▶ **SOURCE EXTRACT**

__________

The Price of 'De-Risking': The Hard Math of Moving Supply Chains Out of China

For three decades, it was the undisputed gospel of global business: build your supply chain in China. The country offered an unparalleled combination of low-cost labor, world-class infrastructure, and incredible manufacturing scale. This model, more than any other factor, powered the era of globalization and delivered a generation of cheap consumer goods to the world.
Today, that gospel is being rewritten. A new term has entered the corporate lexicon: "de-risking." Driven by a combination of geopolitical tensions, the lessons of the pandemic, and rising labor costs, multinational corporations are undertaking the massive, costly, and incredibly complex task of diversifying their supply chains away from their over-reliance on China.
The Geopolitical Catalyst
The primary driver of this shift is the intensifying strategic rivalry between the United States and China. The trade war that began under the Trump administration and has continued under President Biden has introduced a new level of uncertainty and risk into doing business in China. Tariffs, export controls on advanced technology, and the constant threat of further political escalations have forced companies to re-evaluate the wisdom of having their entire manufacturing base inside a geopolitical rival.

__________

▶ **WHAT TO WORK ON**
a: Repeat word for word the passage of the article on moving supply chains out of China from "For three decades, it" to "to the world.".
b: In the article on moving supply chains out of China, what is named as the primary driver of the shift?
You won't need the records for anything here.

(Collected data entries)
__________

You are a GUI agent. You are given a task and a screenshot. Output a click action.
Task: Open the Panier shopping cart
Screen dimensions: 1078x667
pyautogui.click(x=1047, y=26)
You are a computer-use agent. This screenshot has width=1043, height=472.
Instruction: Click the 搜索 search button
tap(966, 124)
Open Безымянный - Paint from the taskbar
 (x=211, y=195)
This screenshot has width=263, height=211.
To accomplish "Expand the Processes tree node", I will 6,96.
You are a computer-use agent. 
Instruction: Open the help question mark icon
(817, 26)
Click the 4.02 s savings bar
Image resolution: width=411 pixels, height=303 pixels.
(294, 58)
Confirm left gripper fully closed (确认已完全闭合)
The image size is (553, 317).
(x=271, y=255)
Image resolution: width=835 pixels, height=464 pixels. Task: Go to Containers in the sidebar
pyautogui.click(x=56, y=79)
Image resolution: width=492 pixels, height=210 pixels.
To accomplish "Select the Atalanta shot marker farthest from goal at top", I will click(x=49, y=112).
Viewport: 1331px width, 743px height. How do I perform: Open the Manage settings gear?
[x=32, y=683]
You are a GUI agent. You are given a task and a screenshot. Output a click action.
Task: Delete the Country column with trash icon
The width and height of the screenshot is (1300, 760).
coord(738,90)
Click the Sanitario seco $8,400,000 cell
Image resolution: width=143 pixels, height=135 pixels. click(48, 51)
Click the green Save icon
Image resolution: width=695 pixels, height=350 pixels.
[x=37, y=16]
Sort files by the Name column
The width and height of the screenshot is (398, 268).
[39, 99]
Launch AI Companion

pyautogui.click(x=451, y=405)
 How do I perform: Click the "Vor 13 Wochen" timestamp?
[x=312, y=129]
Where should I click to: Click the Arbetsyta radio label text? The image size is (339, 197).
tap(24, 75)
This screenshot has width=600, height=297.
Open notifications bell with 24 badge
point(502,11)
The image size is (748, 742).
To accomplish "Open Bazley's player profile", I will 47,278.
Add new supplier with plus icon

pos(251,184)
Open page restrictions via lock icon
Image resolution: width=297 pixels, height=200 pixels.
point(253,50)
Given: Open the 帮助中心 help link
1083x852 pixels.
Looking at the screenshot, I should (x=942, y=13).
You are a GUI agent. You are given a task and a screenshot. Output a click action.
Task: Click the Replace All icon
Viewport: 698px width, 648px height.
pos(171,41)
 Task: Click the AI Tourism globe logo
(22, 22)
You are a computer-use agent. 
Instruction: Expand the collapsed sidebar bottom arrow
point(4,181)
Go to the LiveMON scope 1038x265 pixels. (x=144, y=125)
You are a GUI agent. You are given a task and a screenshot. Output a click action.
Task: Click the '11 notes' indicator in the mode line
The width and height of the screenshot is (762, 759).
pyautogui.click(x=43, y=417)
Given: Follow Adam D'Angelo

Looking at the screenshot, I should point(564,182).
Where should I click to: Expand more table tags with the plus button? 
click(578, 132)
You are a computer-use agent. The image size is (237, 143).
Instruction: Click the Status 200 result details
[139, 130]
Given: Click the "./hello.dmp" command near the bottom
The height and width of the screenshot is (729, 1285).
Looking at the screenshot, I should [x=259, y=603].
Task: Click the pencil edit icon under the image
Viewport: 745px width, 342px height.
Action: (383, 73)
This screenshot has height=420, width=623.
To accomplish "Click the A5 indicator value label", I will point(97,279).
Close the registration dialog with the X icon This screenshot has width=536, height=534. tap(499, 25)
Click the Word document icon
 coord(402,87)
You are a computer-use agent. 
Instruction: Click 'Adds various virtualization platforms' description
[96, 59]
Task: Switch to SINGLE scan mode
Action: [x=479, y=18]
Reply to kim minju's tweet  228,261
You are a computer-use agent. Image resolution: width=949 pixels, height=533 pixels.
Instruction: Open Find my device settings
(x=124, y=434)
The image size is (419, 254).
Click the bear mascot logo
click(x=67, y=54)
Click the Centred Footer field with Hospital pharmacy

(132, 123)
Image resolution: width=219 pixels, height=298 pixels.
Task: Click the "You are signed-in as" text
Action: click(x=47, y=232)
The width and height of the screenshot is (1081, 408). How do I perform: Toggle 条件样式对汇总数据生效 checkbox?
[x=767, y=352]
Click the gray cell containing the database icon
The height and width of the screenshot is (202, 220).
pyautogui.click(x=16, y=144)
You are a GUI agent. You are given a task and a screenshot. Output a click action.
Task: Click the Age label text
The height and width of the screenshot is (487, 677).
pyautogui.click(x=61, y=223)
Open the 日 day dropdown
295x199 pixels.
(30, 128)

__________

▶ **SOLUTIONS**
a:
For three decades, it was the undisputed gospel of global business: build your supply chain in China. The country offered an unparalleled combination of low-cost labor, world-class infrastructure, and incredible manufacturing scale. This model, more than any other factor, powered the era of globalization and delivered a generation of cheap consumer goods to the world.

b: The intensifying strategic rivalry between the United States and China.